WRITTEN TASK A:
In the exoplanet modeling write-up below, which discovery method is described as the one most often successful?
WRITTEN TASK B:
Sum up the exoplanet modeling write-up below in two sentences.

Begin PAGE EXTRACT

NASA Exoplanets

Data Modeling

Exoplanets are planets outside our solar system. Is the exoplanet Confirmed?

Above is an artist's rendering of NASA's Kepler Space Telescope in search of them.NASA documents 4,164 and counting "Confirmed" exoplanets discovered so far and thousands of other "Candidate" planets. Below is the process I used to create data models using telescope observations to predict a planet's status.

As of writing this there are 4,164 "confirmed" exoplanets. The other "candidate" planets require more study to be confirmed. The discovery method most often successful is the transit method as the exoplanet passes in between it's star and the telescope. The dimming of the light from that star can then be measured and the orbit studied.

I chose the Planetary Systems Alpha release dataset which is essentially all the planetary data combined. The data consists of 26,336 rows and 118 columns. Out of 118 columns some just had too many missing values, others were not helpful to predict if it's a confirmed planet, or the column variable was hard to understand. After all, understanding the data can be important to not leak training data to testing data.

Links to follow along:

The first thing was to explore the data columns. Initially I had 118 different data columns so I narrowed it down to 25. Out of these 22 were numeric data types and 3 were categorical types. I'm first going to describe the numeric columns of planetary data.

End PAGE EXTRACT
Begin SUPPLIED MATERIAL

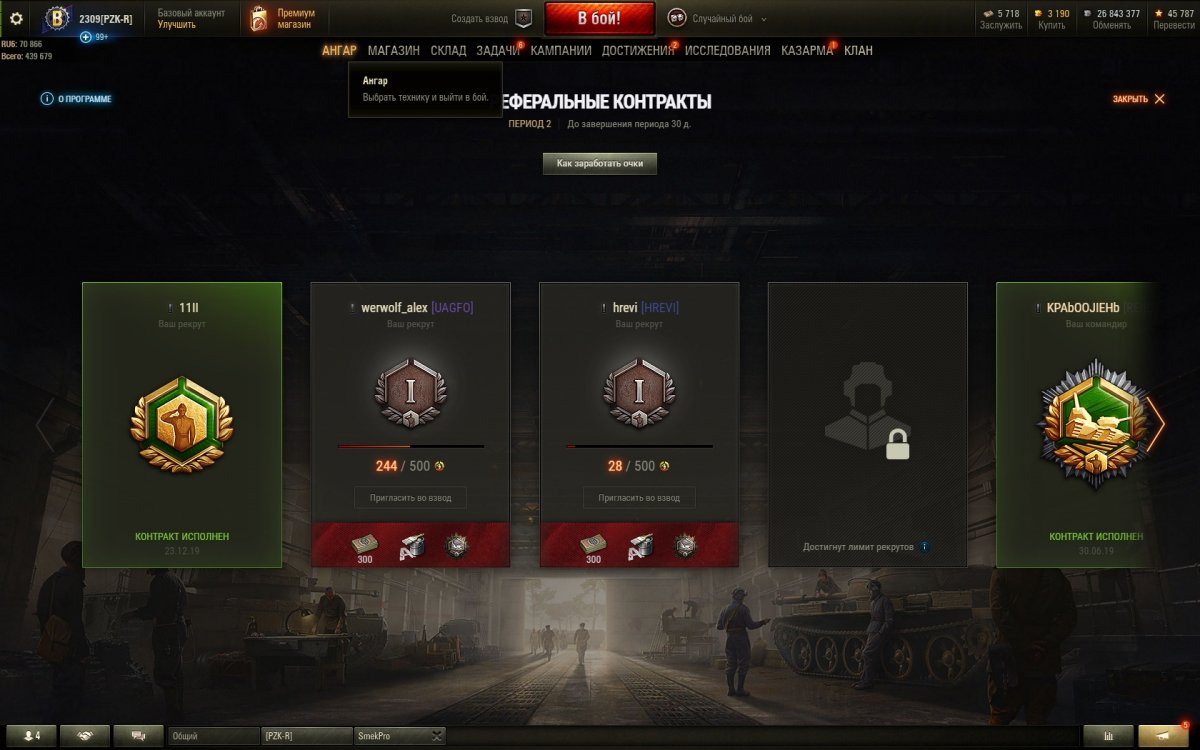
Task: Open the СКЛАД tab
Action: pyautogui.click(x=448, y=50)
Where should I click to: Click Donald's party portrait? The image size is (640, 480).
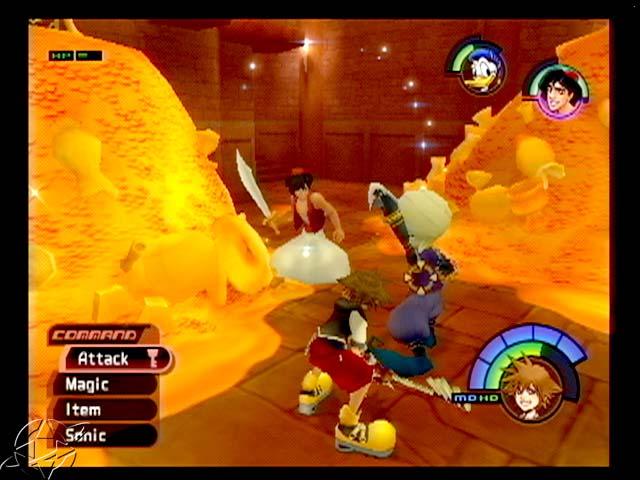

End SUPPLIED MATERIAL

RIGHT ANSWER A:
The transit method, in which the exoplanet passes between its star and the telescope.

RIGHT ANSWER B:
NASA has documented 4,164 confirmed exoplanets and thousands of candidate planets that need more study, and the author built data models from telescope observations to predict a planet's status. Using the Planetary Systems Alpha release dataset of 26,336 rows and 118 columns, the author narrowed the columns to 25, of which 22 are numeric and 3 are categorical.